* **How to complete this task**
Write out all of the data again, precisely as it appears.

* **Stored records**

--------------------------------------------------

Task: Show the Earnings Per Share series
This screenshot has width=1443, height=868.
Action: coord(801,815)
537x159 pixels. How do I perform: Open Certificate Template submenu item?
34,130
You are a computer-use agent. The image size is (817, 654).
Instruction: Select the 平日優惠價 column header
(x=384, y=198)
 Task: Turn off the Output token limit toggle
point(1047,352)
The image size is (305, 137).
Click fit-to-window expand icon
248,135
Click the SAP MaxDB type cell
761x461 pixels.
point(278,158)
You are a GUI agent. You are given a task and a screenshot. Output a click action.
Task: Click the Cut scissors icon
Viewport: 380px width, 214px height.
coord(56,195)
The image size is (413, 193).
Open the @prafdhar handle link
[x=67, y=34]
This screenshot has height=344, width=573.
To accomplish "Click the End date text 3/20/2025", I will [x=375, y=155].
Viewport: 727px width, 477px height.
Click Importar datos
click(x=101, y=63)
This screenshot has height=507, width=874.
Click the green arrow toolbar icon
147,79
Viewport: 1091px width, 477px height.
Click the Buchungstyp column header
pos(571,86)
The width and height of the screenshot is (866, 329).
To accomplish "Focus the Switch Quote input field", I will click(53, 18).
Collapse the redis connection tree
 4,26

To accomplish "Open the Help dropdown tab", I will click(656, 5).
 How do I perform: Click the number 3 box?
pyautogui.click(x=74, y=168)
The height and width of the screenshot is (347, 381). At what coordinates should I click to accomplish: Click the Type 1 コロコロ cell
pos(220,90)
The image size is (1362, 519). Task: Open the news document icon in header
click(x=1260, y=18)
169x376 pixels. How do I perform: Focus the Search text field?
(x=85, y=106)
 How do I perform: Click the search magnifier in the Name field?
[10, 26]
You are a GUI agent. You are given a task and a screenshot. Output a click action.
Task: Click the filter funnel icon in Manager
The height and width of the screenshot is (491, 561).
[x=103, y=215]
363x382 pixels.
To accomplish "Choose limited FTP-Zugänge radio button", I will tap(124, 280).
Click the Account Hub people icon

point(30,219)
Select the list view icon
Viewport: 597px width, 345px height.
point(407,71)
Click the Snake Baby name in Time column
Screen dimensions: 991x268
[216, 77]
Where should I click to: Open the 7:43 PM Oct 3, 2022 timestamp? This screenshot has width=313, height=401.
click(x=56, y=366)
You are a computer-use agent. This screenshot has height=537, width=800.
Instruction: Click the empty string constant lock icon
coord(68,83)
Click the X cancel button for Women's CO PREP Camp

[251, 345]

--------------------------------------------------

* **Task answer**
Task: Show the Earnings Per Share series
This screenshot has width=1443, height=868.
Action: coord(801,815)
537x159 pixels. How do I perform: Open Certificate Template submenu item?
34,130
You are a computer-use agent. The image size is (817, 654).
Instruction: Select the 平日優惠價 column header
(x=384, y=198)
 Task: Turn off the Output token limit toggle
point(1047,352)
The image size is (305, 137).
Click fit-to-window expand icon
248,135
Click the SAP MaxDB type cell
761x461 pixels.
point(278,158)
You are a GUI agent. You are given a task and a screenshot. Output a click action.
Task: Click the Cut scissors icon
Viewport: 380px width, 214px height.
coord(56,195)
The image size is (413, 193).
Open the @prafdhar handle link
[x=67, y=34]
This screenshot has height=344, width=573.
To accomplish "Click the End date text 3/20/2025", I will [x=375, y=155].
Viewport: 727px width, 477px height.
Click Importar datos
click(x=101, y=63)
This screenshot has height=507, width=874.
Click the green arrow toolbar icon
147,79
Viewport: 1091px width, 477px height.
Click the Buchungstyp column header
pos(571,86)
The width and height of the screenshot is (866, 329).
To accomplish "Focus the Switch Quote input field", I will click(53, 18).
Collapse the redis connection tree
 4,26

To accomplish "Open the Help dropdown tab", I will click(656, 5).
 How do I perform: Click the number 3 box?
pyautogui.click(x=74, y=168)
The height and width of the screenshot is (347, 381). At what coordinates should I click to accomplish: Click the Type 1 コロコロ cell
pos(220,90)
The image size is (1362, 519). Task: Open the news document icon in header
click(x=1260, y=18)
169x376 pixels. How do I perform: Focus the Search text field?
(x=85, y=106)
 How do I perform: Click the search magnifier in the Name field?
[10, 26]
You are a GUI agent. You are given a task and a screenshot. Output a click action.
Task: Click the filter funnel icon in Manager
The height and width of the screenshot is (491, 561).
[x=103, y=215]
363x382 pixels.
To accomplish "Choose limited FTP-Zugänge radio button", I will tap(124, 280).
Click the Account Hub people icon

point(30,219)
Select the list view icon
Viewport: 597px width, 345px height.
point(407,71)
Click the Snake Baby name in Time column
Screen dimensions: 991x268
[216, 77]
Where should I click to: Open the 7:43 PM Oct 3, 2022 timestamp? This screenshot has width=313, height=401.
click(x=56, y=366)
You are a computer-use agent. This screenshot has height=537, width=800.
Instruction: Click the empty string constant lock icon
coord(68,83)
Click the X cancel button for Women's CO PREP Camp

[251, 345]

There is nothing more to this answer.